Question: How to plot coverage and depth statistics of a bam file
13
gravatar for krithika.gu
3.5 years ago by
krithika.gu170
United States
krithika.gu170 wrote:

Hello,

I am able to find tools like Bedtools, Samtools, etc that calculate the coverage and depth statistics for a BAM file.

But I am looking for a tool that will plot them for my BAM file. I tried a tool called BAMStats (http://bamstats.sourceforge.net/). This tool did not work on my BAM file - it errored out saying "too many reference files. My BAM file is from viral samples so there are many reference genomes.

I am able to run Bedtools and Samtools mpileup and get some numbers spit out, but I don't know how to create a plot out of it.

Any help on this will be useful.

Thanks

Krithika

 

 

ADD COMMENTlink modified 5 months ago by bioinfo890 • written 3.5 years ago by krithika.gu170

Hi Deedee - thanks for the response. Can you many give some explanation on which tool in the Picard suite of tools can be used ?

ADD REPLYlink written 3.5 years ago by krithika.gu170

Definitely! Answer updated.

ADD REPLYlink written 3.5 years ago by Dan D6.3k

I did try out CollectAlignmentSummaryMetrics from Picard - I'm not exactly sure that is what I am looking for. I have also tried BedTools' genomeCov .
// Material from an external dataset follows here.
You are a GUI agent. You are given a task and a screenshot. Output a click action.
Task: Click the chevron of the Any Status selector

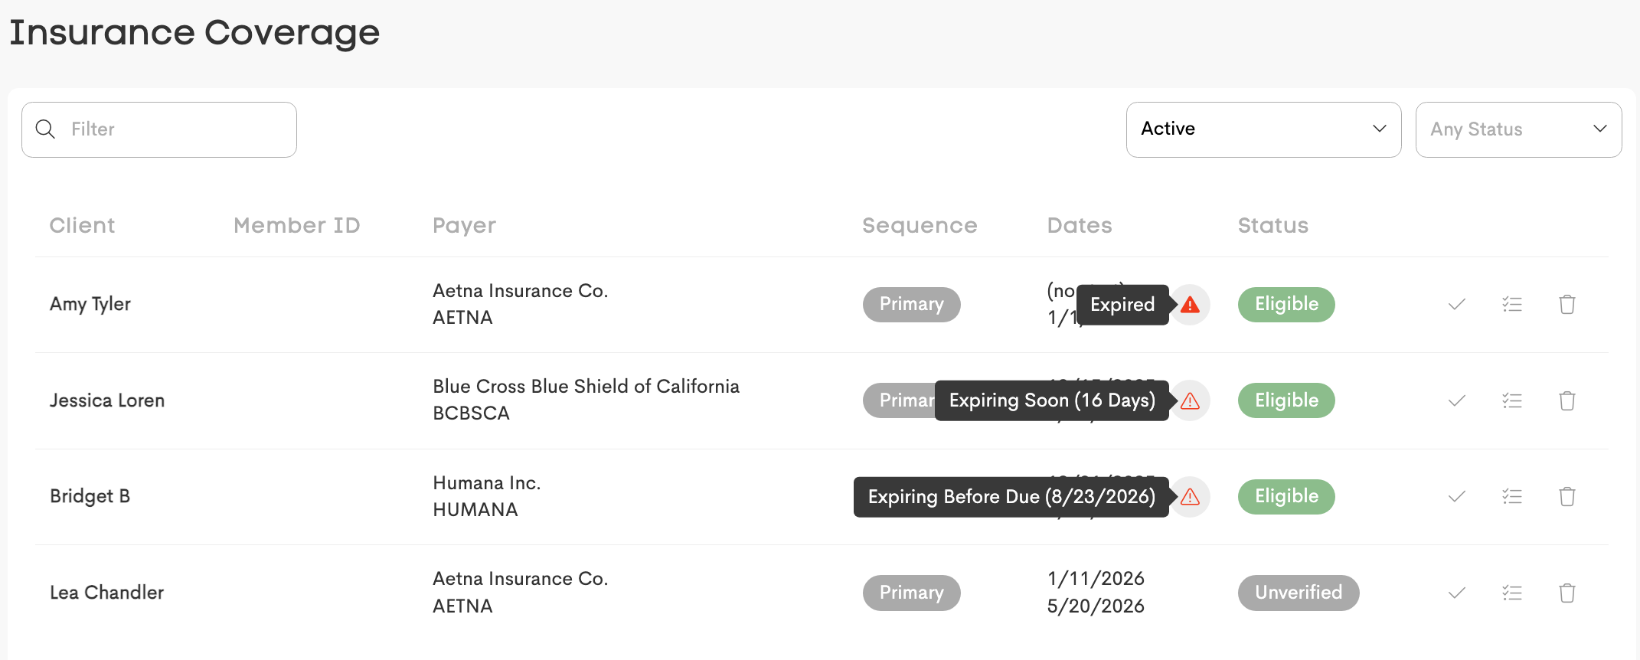1599,129
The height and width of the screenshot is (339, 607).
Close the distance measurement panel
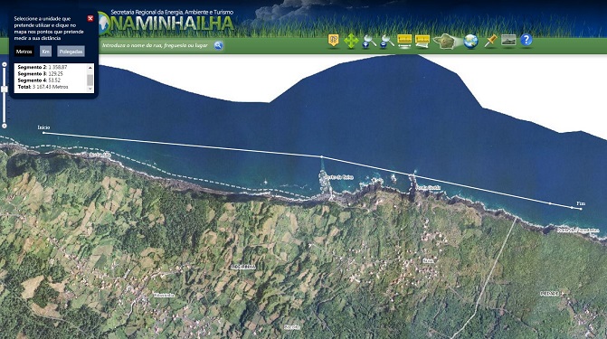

Basically what I am looking for is:

- Looking for a tool that will spit out some statistics about coverage and depth of BAM file.  I want to use this information to plot coverage and depth 

- OR find a tool that will directly spit out these plots. I found two tools that do this - BamStats and Qualimap. Both are not working on my data, probably because they are not human genome, but viral genomes.

ADD REPLYlink written 3.5 years ago by krithika.gu170
21
gravatar for kirannbishwa01
17 months ago by
United States
kirannbishwa01600 wrote:

This is the same problem I recently had, but I was not able to find a good solution. I was finally able to work a method which I am sharing here. While this question is 2 years old but I am hoping there are many individuals trying to work out the solution to this problem, so I hope this will be helpful for others.
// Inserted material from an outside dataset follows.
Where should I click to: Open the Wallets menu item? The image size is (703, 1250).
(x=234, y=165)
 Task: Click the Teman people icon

Identification of the depth of coverage is quite useful in 1) identifying the regions that might have potential paralogous alignment 2) finding the coverage at your regions of interest.

Here is a step by step guide to the problem/question.

Step #1) First identify the depth at each locus from a bam file.

I have found samtools depth option more useful in this regard, when coverage at each locus is desired.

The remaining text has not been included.